With a little help from a female library employee who refuses, or is unable, to smile, we locate the January 1959 microfilm for the
New York Standard
. Leigh Ann scrolls through lots of stories about Fidel Castro (how old is that guy?) and the Cuban revolution, and a crazy one about two dogs that survived eleven months in Antarctica after some Japanese explorers abandoned them. When she gets to the seventeenth, we go right to
page 3. In the fifth column, there is a story, just a few paragraphs, about an incident from the night before that happened at Carnegie Hall.

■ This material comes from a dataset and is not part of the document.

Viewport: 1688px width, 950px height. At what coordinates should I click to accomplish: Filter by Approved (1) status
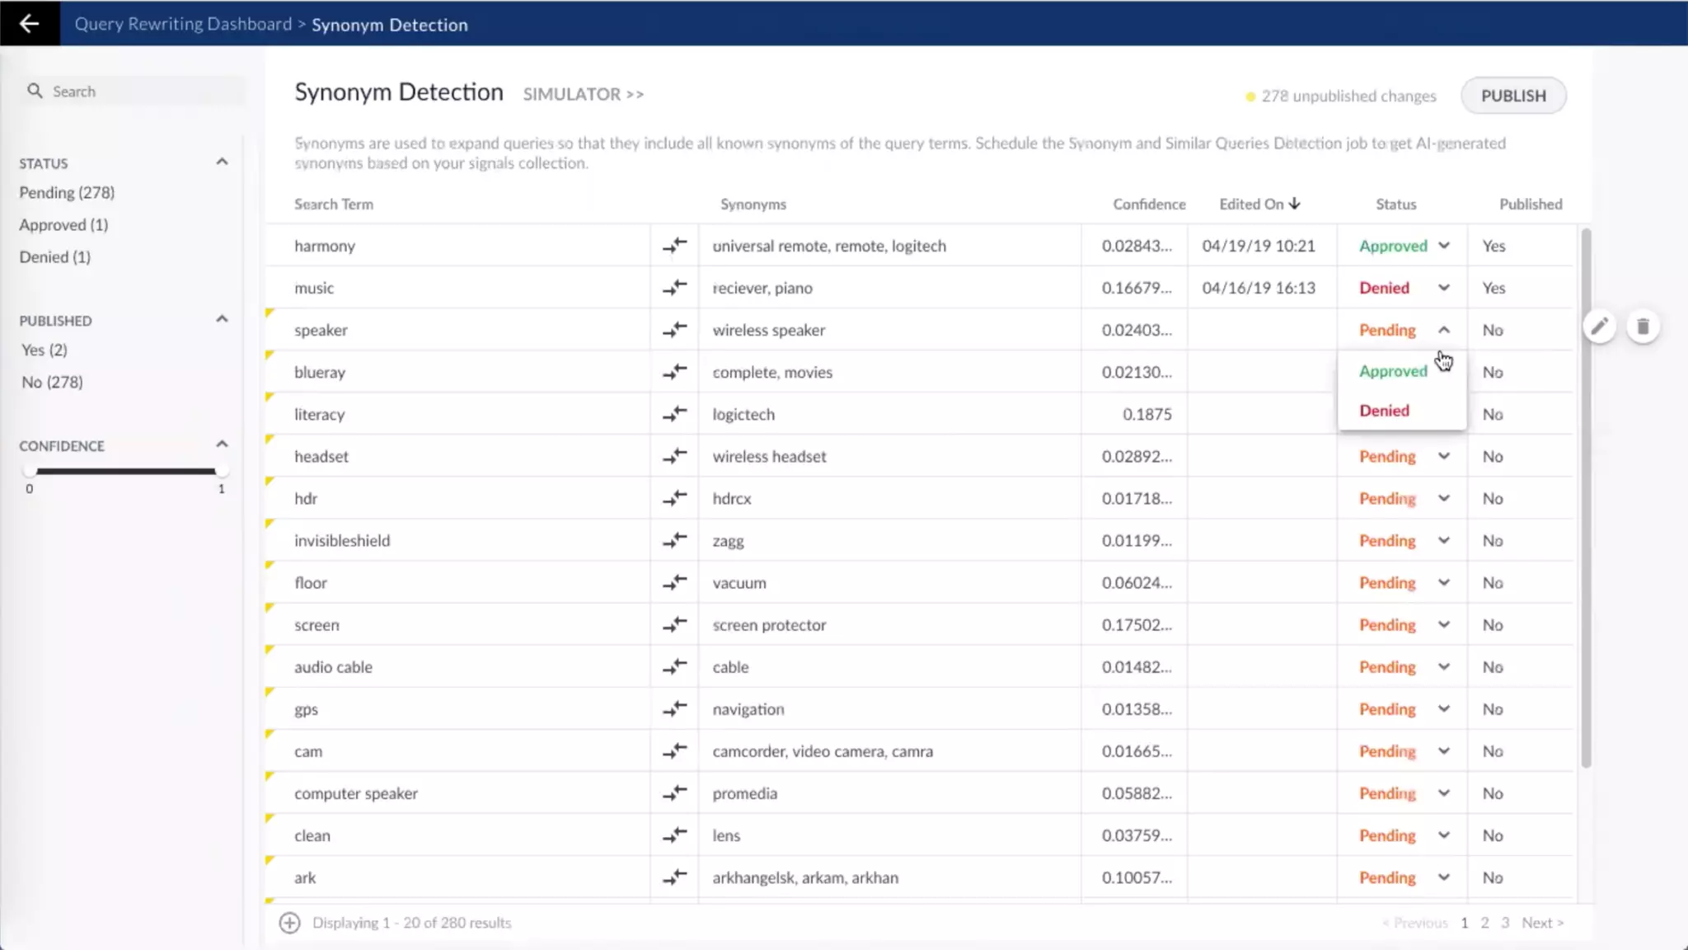point(63,224)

It seems this German violinist, Horst Wurstmann (hereafter known as Sausage Guy), was appearing as guest soloist with the London Symphony Orchestra. During the intermission, he stepped outside the entrance on Fifty-seventh Street to cool off and have a smoke, leaving his violin unattended in his dressing room. He said he was outside for no more than three or four minutes, and when he returned, his violin, bow, case, and a black cashmere overcoat had all vanished. Although several other musicians were in the area at the time, no one saw anyone entering or leaving the room, and a search of the hall “proved fruitless.”

Apparently, Sausage Guy refused to answer any other questions, but the article quoted a violinist who said the violin was made in Italy in the early nineteenth century and was likely worth “twenty to thirty thousand dollars.” The police investigated but “admitted to having no solid leads.”

Leigh Ann scoffs at the last part. “A guy walks out of the place carrying a violin and wearing a long black coat? You’re telling me nobody saw that?”

“True, but whoever it was probably went out a back door,” I say. “I wonder why they took the coat?”

“One word: cashmere.”

“Ahh. Good point.” The girl knows her luxury fabrics.

“I wonder if it was ever found.” She scrolls down to
the next day, and the day after that, and then through the films for February, March, and April, but there is no mention of the stolen violin. “This could take all day. Let’s look online.”

After printing out the page from the newspaper and returning the microfilms, we log on to one of the library computers. Leigh Ann types in “stolen violin Carnegie Hall 1959,” and we start going through the results. One site is a collection of information about stolen musical instruments of all kinds, from all over the world. Musicians are supposed to check the site before they buy an instrument—especially an old one—in order to make sure it isn’t stolen. There are hundreds of violins listed, everything from cheap student models to a Stradivarius worth an estimated two million dollars. It takes a while, but eventually we find it:

#216 Violin once owned by Horst Wurstmann

(Ger., 1918–1967), unknown maker, believed to be Italian, possibly an early-19th-century copy of an earlier instrument

Provenance: Unknown prior to Wurstmann

Description: No photo available. No label displayed inside violin. Dimensions and construction details are typical of those of Italian master violin makers of 17th and 18th centuries. Bow is stamped “JSB” near frog.

Date/Location Stolen: January 16, 1959, New York, New York, USA

Insurer: Uninsured

Estimated Value in 2008: Unknown

Contact: NYPD

“What’s ‘provenance’?” Leigh Ann asks.

“I think it means its history, like who owned it before. So the police never solved the case.”